The border guards took a cameraman with them - Private Nikolai Petrov filmed the events taking place with a camera until the last moment. But the border guards did not have an accurate idea of ​​the number of violators. It was assumed that their number did not exceed three dozen. Therefore, 32 Soviet border guards were sent to eliminate it. Then they split up and moved into the area of ​​the violation in two groups. The first task is to neutralize the intruders peacefully, the second task is to provide reliable cover. The first group was led by twenty-eight-year-old Ivan Strelnikov, who was already preparing to enter the military academy in Moscow. As cover, the second group was led by Sergeant Vladimir Rabovich.

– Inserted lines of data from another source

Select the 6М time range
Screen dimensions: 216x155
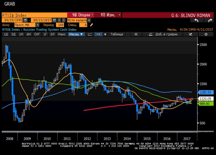pos(29,34)
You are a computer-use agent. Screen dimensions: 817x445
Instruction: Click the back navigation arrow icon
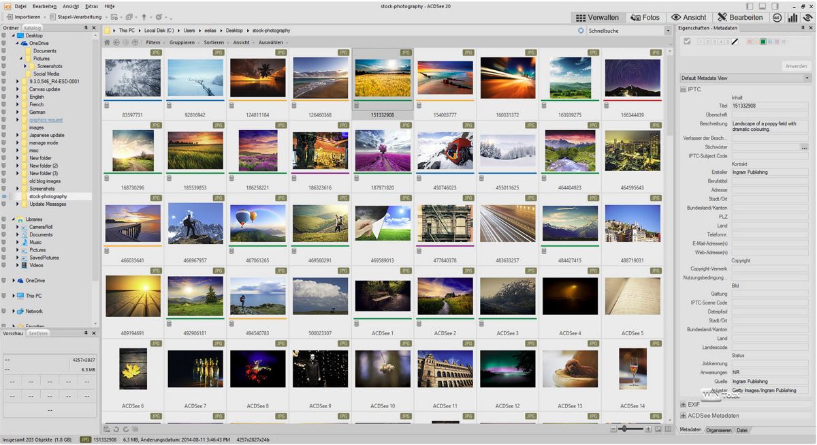tap(116, 42)
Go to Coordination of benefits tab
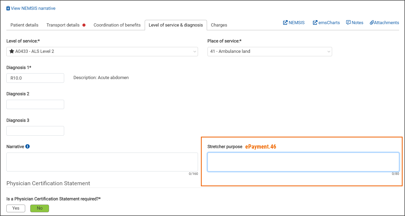 click(117, 25)
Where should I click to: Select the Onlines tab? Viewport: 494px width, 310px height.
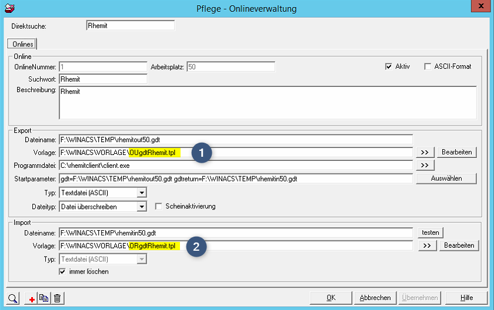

The Chinese clearly understood in advance the task of destroying the Soviet border guards. While the Soviet border guards planned to resolve the conflict peacefully, as was the case more than once: after all, minor violations constantly occurred in this area.

A raised Chinese hand is a signal to attack

Strelnikov, as the most experienced commander and head of the outpost, was ordered to negotiate. When Ivan Strelnikov approached the violators and offered to leave Soviet territory peacefully, the Chinese officer raised his hand - this was the signal to open fire - the first line of Chinese fired the first salvo. Strelnikov was the first to die. Seven border guards accompanying Strelnikov died almost immediately.

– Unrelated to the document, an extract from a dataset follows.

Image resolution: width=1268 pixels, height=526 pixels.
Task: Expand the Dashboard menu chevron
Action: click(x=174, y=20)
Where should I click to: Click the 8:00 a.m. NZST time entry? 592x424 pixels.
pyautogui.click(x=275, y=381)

Private Petrov filmed everything that was happening until the last minute.

Gray hair and gouged out eyes

Rabovich's covering group was unable to come to the aid of their comrades: they were ambushed and died one after another. All border guards were killed. The Chinese were already mocking the dead border guard with all their sophistication. The photographs show that his eyes were gouged out and his face was mutilated with bayonets.

The surviving corporal Pavel Akulov faced a terrible fate - torture and painful death. They captured him, tortured him for a long time, and then threw him out of a helicopter into Soviet territory only in April. Doctors counted 28 puncture wounds on the body of the deceased; it was clear that he had been tortured for a long time - all the hair on his head had been pulled out, and a small strand was all gray.

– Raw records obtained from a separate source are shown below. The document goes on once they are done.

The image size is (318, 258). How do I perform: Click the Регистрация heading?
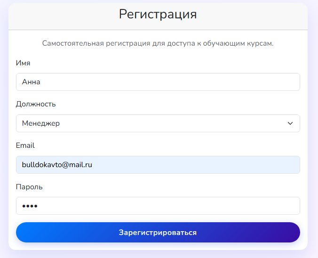(x=158, y=14)
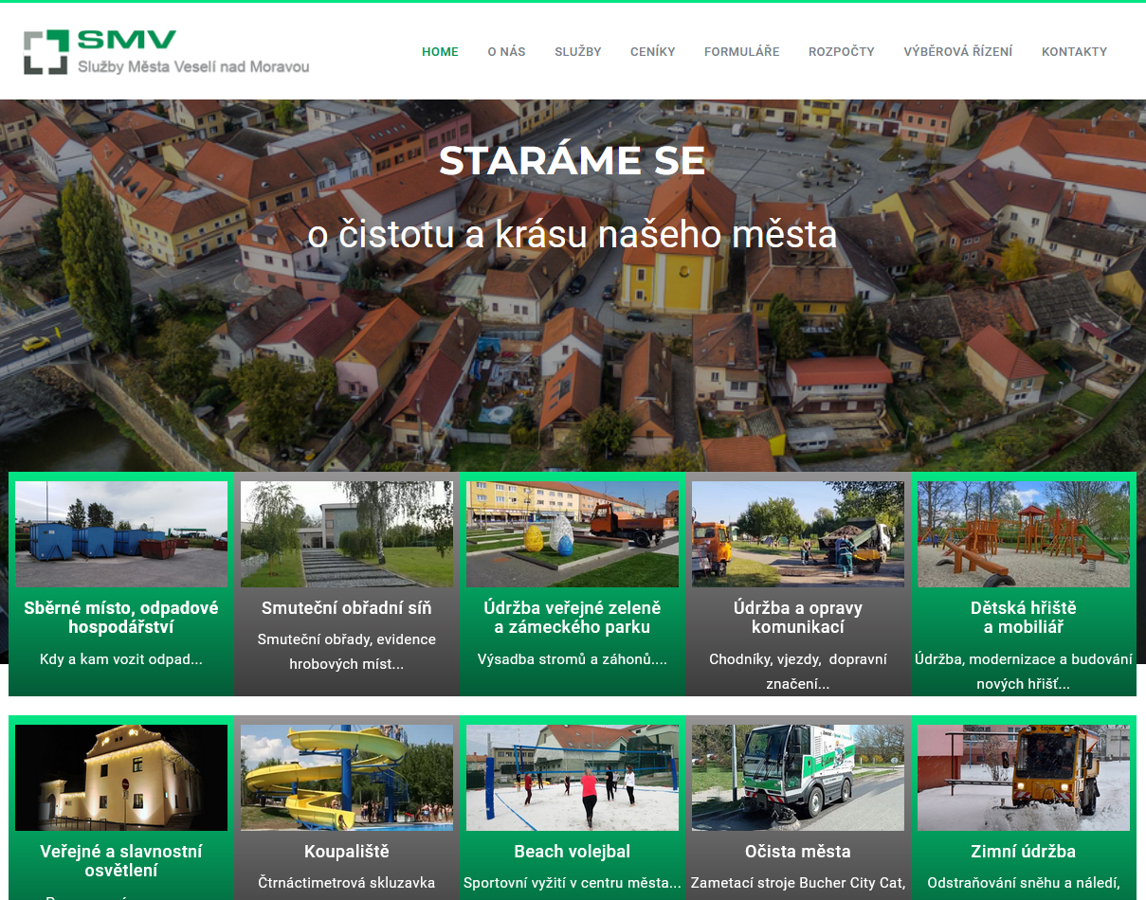Open the Koupaliště link
Screen dimensions: 1146x900
347,851
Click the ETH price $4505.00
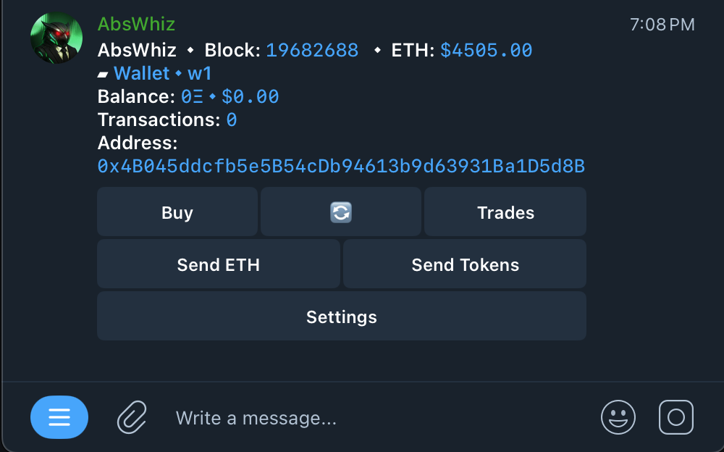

True, one Soviet border guard managed to survive in this battle. Private Gennady Serebrov was seriously wounded in the back, lost consciousness, and a repeated blow to the chest with a bayonet was not fatal. He managed to survive and wait for help from his comrades: the commander of the neighboring outpost Vitaly Bubenin and his subordinates, as well as the group of junior sergeant Vitaly Babansky, were able to provide serious resistance to the Chinese side. Having a small supply of forces and weapons, they forced the Chinese to retreat.

31 dead border guards put up worthy resistance to the enemy at the cost of their lives.

Losik and Grad stopped the conflict

The second round of the conflict occurred on March 14. By this time, the Chinese military deployed a five-thousandth regiment, the Soviet side - the 135th motorized rifle division, equipped with Grad installations, which were used after receiving a number of conflicting orders: the party leadership - the Politburo of the CPSU Central Committee - urgently demanded that Soviet troops be removed and not brought into island. And as soon as this was accomplished, the Chinese immediately occupied the territory. Then the commander of the Far Eastern Military District, Oleg Losik, who went through the Second World War, ordered the Grad multiple launch rocket system to open fire on the enemy: in one salvo, 40 shells within 20 seconds were capable of destroying the enemy within a radius of four hectares. After such a shelling, the Chinese military no longer took any large-scale military action.

The final point in the conflict was put by the politicians of the two countries: already in September 1969, an agreement was reached that neither Chinese nor Soviet troops would occupy the disputed island. This meant that Damansky de facto passed to China; in 1991, de jure the island became Chinese.